US detains Turkish troops in Iraq
Turkish Prime Minister Tayyip Erdogan said on Saturday US troops had detained Turkish special forces in northern Iraq in what he called an “ugly incident” and demanded their immediate release.

The incident, which has not been confirmed by Washington, is expected to strain already tense relations between the two countries over the presence of Turkish soldiers in northern Iraq.
A government source said 11 or more Turkish soldiers stationed in northern Iraq had been held by US forces on Friday afternoon.
“They are talking about an event with the municipality in Kirkuk. There is nothing about this that could be approved of or looked upon positively. It’s a totally ugly incident, it’s something that shouldn’t have happened,” Erdogan said.
Hurriyet newspaper said the Turkish soldiers were accused of planning an attack on a regional Kurdish governor. Government sources were unable to confirm this.
The paper said around 100 US troops on Friday moved on barracks used by Turkish soldiers in Sulaymaniyah and transferred the Turkish officers to the city of Kirkuk.
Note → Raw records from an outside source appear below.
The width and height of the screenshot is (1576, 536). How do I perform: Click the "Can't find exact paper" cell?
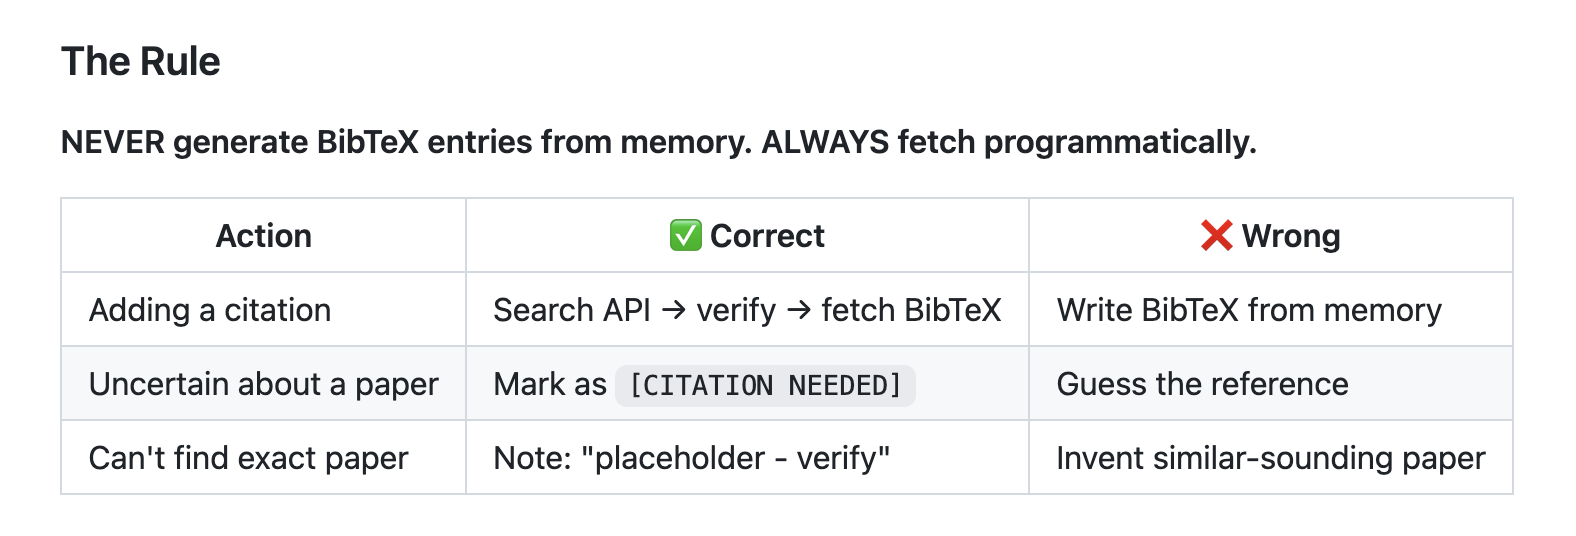pos(248,458)
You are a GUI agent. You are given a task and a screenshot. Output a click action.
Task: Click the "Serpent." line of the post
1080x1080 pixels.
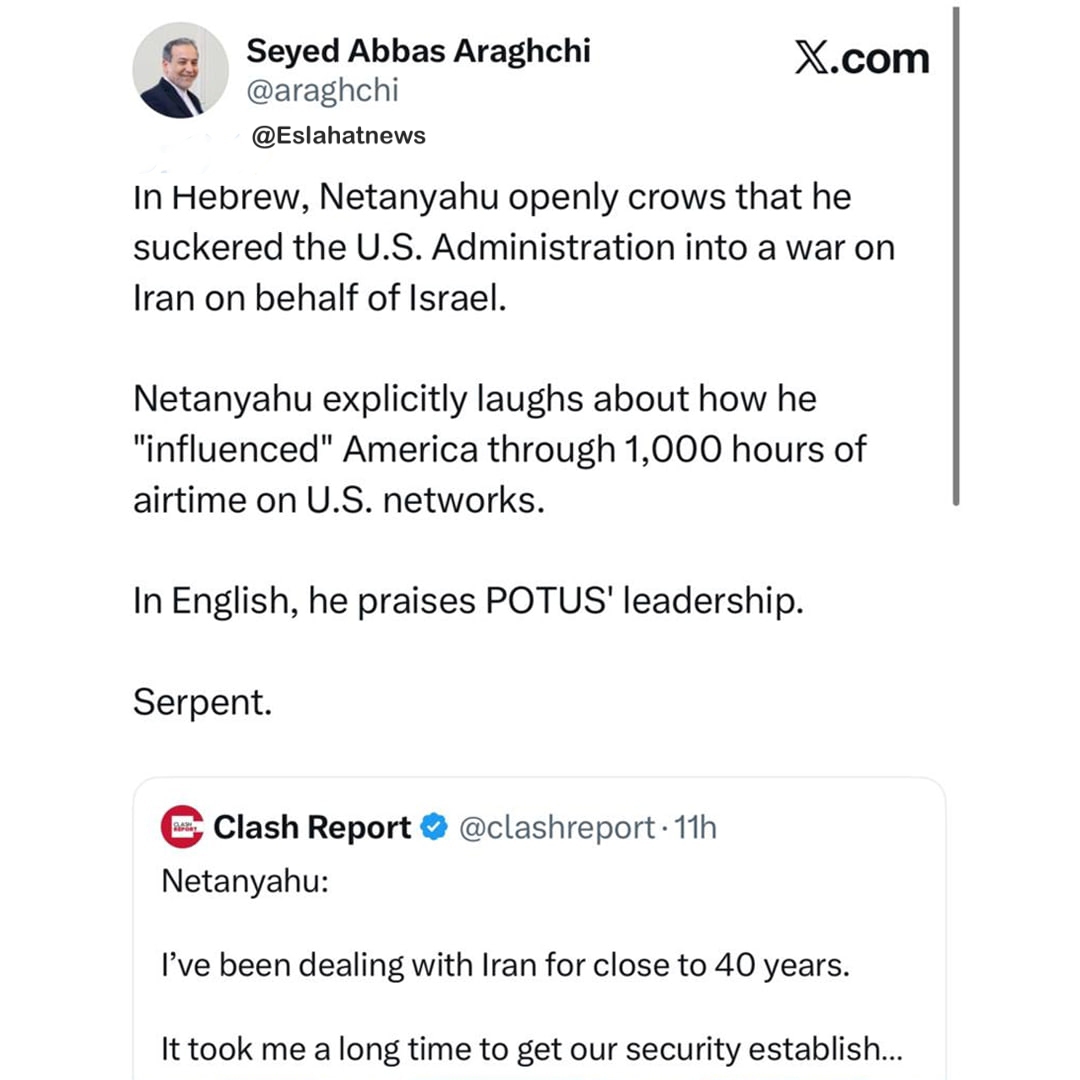pos(202,703)
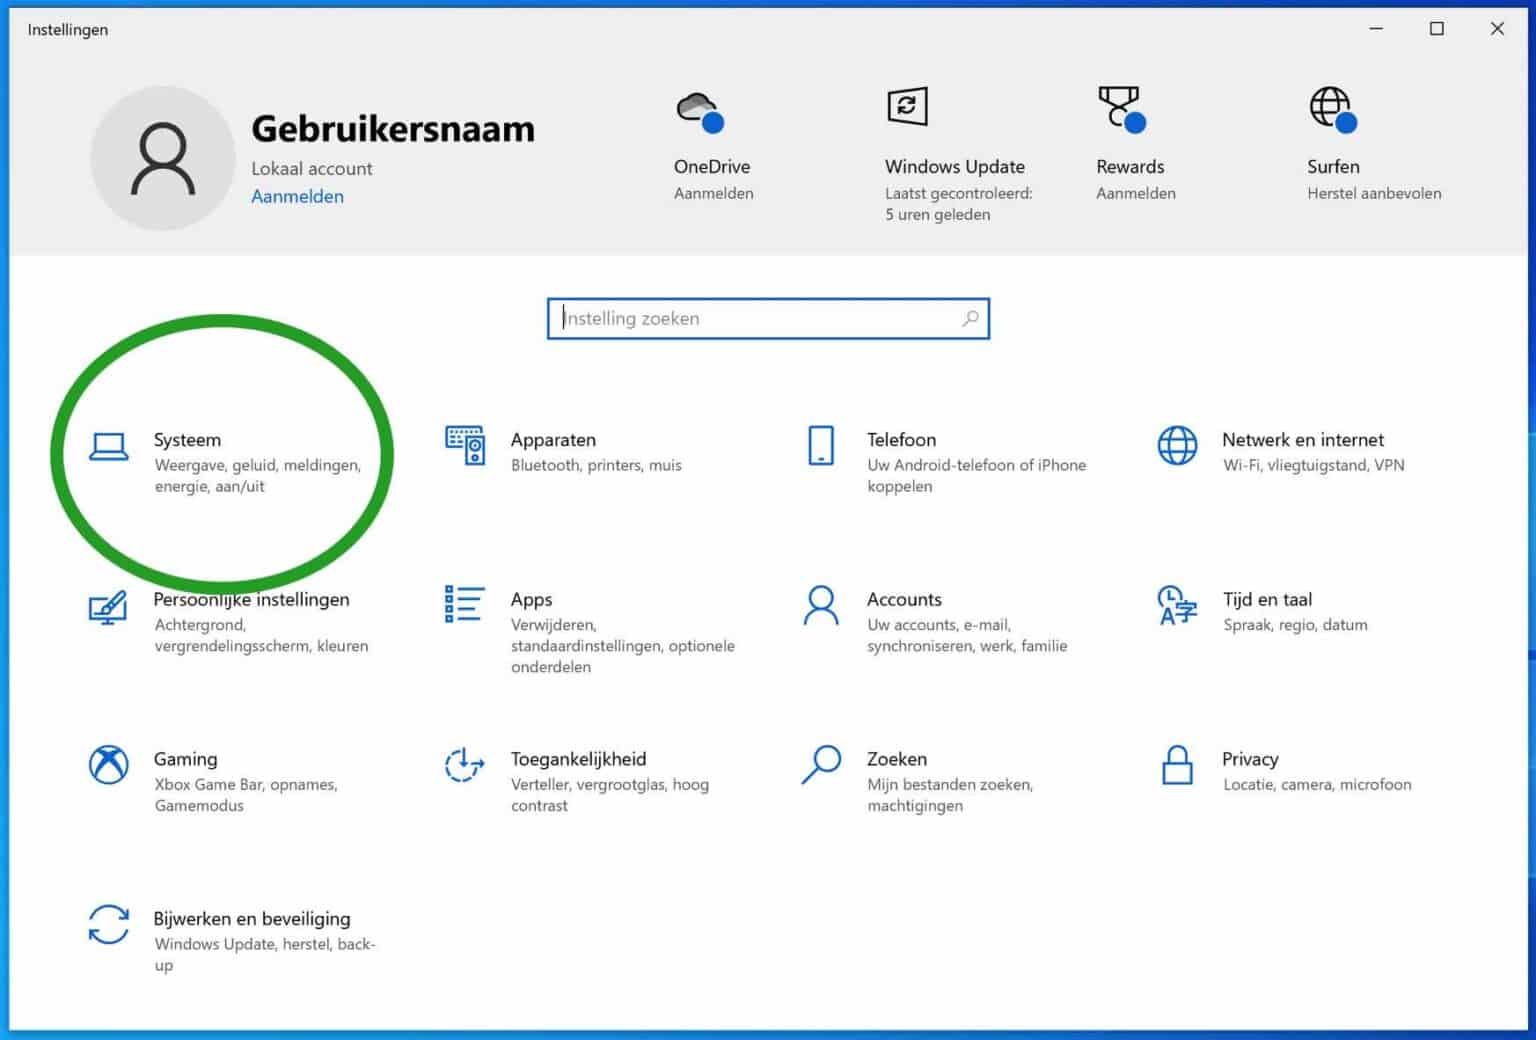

“We cannot understand the Americans’ aims,” deputy armed forces chief Yasar Buyukanit was quoted as saying. “This action by our ally of 50 years has deeply saddened and shaken us.”
Strained ties
Relations between Washington and Ankara soured before the US war on Iraq when Turkey’s parliament refused to allow US forces to stage attacks on its neighbour from Turkish soil.
A few thousand Turkish troops remain inside northern Iraq in pursuit of Turkish Kurdish guerrillas who waged a separatist campaign in the 1980s and 1990s in southeastern Turkey.
Turkey has long expressed fears Kurds in northern Iraq might try to create an independent state.
Ankara fears this could reignite a separatist rebellion in its largely Kurdish southeast.
US-backed Kurdish leaders who have run northern Iraq since the end of the 1991 Gulf war have urged Turkey to withdraw its troops from the enclave to stabilise the region.